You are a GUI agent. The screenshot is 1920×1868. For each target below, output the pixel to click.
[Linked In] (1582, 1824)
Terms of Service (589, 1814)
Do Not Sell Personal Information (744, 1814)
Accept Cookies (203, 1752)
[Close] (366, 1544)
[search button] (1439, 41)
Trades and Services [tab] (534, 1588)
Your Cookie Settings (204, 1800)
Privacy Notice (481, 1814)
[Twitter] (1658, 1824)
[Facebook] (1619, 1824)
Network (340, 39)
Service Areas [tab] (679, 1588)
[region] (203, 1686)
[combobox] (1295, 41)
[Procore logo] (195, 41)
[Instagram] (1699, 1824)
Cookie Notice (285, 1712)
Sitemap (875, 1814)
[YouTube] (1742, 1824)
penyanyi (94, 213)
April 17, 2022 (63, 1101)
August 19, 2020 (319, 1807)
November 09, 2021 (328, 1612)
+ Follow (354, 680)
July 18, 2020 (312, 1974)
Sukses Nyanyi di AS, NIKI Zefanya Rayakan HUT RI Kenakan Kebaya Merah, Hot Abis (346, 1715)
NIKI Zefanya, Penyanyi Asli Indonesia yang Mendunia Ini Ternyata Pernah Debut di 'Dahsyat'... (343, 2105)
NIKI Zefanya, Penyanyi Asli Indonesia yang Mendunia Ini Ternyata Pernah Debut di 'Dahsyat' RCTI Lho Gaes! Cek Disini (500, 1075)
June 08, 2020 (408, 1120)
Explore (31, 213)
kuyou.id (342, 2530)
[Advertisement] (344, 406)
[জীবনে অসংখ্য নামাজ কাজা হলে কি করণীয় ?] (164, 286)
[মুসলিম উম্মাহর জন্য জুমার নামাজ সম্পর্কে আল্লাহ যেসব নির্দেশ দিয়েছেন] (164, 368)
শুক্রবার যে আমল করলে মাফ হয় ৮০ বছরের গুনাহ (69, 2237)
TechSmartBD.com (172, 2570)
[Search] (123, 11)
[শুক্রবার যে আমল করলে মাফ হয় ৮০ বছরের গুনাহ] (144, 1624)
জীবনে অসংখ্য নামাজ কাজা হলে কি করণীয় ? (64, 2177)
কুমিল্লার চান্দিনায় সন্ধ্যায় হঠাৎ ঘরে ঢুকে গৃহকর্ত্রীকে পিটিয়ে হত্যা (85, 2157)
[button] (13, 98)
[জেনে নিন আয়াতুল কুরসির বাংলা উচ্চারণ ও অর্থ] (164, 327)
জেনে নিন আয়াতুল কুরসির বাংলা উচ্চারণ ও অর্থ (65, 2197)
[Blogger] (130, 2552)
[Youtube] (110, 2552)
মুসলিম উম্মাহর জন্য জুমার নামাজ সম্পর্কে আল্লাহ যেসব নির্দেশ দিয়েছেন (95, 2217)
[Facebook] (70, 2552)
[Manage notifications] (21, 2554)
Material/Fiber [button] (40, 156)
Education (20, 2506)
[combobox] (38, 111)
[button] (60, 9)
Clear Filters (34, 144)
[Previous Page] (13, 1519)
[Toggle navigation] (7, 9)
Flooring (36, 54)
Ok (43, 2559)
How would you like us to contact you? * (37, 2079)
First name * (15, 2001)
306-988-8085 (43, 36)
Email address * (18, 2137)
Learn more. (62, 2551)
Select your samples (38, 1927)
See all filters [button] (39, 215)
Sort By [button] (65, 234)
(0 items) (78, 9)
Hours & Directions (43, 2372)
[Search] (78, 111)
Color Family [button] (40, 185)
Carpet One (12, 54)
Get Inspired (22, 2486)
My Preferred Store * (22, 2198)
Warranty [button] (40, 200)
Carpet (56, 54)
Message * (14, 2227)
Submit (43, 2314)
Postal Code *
◇ ◇ ◇ ◇ ◇
DIRECTIONS
Exactly as they appear, copy the lines of the listing above from the first through the one that contains "penyanyi (94, 213)", and nothing more.

SOLUTION BELOW
You are a GUI agent. The screenshot is 1920×1868. For each target below, output the pixel to click.
[Linked In] (1582, 1824)
Terms of Service (589, 1814)
Do Not Sell Personal Information (744, 1814)
Accept Cookies (203, 1752)
[Close] (366, 1544)
[search button] (1439, 41)
Trades and Services [tab] (534, 1588)
Your Cookie Settings (204, 1800)
Privacy Notice (481, 1814)
[Twitter] (1658, 1824)
[Facebook] (1619, 1824)
Network (340, 39)
Service Areas [tab] (679, 1588)
[region] (203, 1686)
[combobox] (1295, 41)
[Procore logo] (195, 41)
[Instagram] (1699, 1824)
Cookie Notice (285, 1712)
Sitemap (875, 1814)
[YouTube] (1742, 1824)
penyanyi (94, 213)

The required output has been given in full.